### Brief
Could you put the material, from its first line through the line containing "Action: 550,729", into a numbered list with blank lines left out?

### Provided material
** start **
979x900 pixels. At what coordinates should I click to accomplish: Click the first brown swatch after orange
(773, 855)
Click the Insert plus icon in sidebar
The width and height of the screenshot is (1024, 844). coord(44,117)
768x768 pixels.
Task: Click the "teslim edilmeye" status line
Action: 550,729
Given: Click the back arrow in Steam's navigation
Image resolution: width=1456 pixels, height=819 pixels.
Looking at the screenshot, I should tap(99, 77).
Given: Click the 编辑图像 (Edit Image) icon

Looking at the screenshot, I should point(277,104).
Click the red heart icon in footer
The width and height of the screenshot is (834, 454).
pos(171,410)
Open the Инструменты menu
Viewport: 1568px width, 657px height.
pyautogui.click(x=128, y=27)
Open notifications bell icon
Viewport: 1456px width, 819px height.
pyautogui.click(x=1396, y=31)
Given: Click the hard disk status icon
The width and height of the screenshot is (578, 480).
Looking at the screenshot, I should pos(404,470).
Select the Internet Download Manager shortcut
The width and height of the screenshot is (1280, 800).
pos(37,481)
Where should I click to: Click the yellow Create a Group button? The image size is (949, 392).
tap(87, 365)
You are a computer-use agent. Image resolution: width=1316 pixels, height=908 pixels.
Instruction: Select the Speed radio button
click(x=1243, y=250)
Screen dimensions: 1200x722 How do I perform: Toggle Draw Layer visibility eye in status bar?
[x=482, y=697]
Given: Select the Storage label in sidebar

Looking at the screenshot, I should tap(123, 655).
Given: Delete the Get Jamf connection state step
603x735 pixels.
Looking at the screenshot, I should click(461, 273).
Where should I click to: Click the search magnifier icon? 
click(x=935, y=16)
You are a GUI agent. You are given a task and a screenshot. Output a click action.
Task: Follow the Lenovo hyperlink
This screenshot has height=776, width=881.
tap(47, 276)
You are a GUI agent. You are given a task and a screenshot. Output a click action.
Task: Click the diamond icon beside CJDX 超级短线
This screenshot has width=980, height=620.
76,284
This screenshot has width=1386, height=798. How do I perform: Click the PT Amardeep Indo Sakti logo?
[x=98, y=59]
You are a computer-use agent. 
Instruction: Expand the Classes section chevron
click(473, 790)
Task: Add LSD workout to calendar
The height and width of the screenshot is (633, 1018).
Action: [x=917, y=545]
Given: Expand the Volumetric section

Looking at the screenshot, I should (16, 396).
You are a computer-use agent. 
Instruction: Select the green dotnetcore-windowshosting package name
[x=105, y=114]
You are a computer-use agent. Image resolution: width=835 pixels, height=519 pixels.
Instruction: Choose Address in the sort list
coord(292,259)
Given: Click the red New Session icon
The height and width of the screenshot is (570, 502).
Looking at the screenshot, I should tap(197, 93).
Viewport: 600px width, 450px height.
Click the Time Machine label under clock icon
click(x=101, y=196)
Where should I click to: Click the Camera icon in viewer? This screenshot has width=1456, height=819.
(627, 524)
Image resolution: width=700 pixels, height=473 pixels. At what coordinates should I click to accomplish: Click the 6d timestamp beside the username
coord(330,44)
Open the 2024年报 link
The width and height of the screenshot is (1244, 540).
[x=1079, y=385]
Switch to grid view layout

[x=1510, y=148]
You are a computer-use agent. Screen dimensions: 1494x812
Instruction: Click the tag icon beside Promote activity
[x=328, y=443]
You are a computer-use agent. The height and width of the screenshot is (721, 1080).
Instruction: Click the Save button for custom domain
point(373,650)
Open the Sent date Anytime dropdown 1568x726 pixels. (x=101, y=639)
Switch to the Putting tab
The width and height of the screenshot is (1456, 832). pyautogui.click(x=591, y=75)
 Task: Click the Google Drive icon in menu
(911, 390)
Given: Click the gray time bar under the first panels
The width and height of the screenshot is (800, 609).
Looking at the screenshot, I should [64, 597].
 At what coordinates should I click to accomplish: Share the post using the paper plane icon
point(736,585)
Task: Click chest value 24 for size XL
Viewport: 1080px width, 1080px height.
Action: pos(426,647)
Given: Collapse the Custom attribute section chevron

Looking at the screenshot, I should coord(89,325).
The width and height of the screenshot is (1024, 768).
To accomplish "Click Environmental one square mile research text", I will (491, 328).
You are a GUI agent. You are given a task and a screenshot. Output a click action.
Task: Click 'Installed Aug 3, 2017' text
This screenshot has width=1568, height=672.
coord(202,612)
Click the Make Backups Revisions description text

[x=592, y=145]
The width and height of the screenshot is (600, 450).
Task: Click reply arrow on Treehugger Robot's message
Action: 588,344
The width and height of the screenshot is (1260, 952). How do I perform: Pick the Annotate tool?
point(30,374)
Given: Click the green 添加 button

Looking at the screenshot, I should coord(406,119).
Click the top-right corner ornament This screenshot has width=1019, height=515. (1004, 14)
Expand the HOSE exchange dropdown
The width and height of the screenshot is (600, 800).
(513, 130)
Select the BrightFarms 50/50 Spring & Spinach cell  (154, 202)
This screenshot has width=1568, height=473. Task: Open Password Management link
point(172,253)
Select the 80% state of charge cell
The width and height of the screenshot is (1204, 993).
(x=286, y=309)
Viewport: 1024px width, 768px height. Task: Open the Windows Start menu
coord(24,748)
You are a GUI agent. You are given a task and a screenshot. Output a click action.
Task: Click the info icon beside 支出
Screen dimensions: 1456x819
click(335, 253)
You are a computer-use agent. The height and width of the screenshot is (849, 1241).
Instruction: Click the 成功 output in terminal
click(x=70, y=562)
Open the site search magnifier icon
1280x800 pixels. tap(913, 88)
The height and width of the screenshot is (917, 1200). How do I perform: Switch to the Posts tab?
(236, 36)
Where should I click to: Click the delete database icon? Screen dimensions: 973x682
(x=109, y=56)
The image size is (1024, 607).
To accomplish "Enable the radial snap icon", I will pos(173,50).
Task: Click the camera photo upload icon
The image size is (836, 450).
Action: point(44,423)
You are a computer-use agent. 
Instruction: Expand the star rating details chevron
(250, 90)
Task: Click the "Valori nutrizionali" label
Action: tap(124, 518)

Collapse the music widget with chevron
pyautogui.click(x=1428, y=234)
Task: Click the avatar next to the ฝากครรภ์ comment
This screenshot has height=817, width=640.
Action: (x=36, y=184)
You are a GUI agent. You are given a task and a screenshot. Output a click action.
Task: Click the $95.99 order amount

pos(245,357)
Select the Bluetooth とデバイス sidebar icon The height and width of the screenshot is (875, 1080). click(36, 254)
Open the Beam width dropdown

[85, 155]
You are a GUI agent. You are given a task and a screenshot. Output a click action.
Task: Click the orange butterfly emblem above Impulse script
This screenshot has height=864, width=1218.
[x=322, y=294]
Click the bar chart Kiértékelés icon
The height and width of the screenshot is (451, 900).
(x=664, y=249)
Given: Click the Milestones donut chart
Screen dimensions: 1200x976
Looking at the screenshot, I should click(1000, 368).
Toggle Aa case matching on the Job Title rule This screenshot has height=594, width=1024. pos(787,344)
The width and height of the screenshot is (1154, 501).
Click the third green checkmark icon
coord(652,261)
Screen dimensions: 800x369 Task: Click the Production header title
** end **
### Complete answer
1. 979x900 pixels. At what coordinates should I click to accomplish: Click the first brown swatch after orange
2. (773, 855)
3. Click the Insert plus icon in sidebar
4. The width and height of the screenshot is (1024, 844). coord(44,117)
5. 768x768 pixels.
6. Task: Click the "teslim edilmeye" status line
7. Action: 550,729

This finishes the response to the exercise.